**Problem**
Only one stretch of the records below should be repeated. It starts with the line containing "Viewport: 720px width, 635px height." and goes on through the line containing "You are a computer-use agent. Viewport: 1080px", exactly as written.

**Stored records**
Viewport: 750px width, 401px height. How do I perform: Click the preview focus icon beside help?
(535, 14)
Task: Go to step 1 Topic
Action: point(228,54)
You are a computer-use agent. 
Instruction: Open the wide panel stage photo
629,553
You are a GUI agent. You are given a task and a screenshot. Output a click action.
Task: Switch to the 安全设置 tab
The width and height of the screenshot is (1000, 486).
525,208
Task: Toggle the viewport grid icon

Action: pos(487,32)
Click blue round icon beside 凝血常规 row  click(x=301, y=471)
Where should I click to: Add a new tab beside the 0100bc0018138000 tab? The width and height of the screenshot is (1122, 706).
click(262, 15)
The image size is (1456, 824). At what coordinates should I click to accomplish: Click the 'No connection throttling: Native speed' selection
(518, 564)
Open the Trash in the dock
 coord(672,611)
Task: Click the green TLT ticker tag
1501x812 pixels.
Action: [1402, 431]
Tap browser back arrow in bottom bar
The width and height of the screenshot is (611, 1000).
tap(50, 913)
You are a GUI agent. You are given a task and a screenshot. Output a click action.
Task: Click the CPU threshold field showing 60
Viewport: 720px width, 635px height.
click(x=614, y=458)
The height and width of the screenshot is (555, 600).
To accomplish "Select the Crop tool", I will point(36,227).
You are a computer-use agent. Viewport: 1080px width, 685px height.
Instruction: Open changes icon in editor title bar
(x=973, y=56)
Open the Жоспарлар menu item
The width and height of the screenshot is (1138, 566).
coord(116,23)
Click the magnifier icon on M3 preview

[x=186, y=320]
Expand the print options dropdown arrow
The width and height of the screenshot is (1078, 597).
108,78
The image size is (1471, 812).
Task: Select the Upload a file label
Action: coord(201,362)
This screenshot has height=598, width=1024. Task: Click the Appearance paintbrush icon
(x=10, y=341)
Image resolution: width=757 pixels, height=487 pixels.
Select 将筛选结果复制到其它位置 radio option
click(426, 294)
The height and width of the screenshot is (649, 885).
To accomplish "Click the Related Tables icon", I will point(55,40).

**Exercise solution**
Viewport: 720px width, 635px height.
click(x=614, y=458)
The height and width of the screenshot is (555, 600).
To accomplish "Select the Crop tool", I will point(36,227).
You are a computer-use agent. Viewport: 1080px width, 685px height.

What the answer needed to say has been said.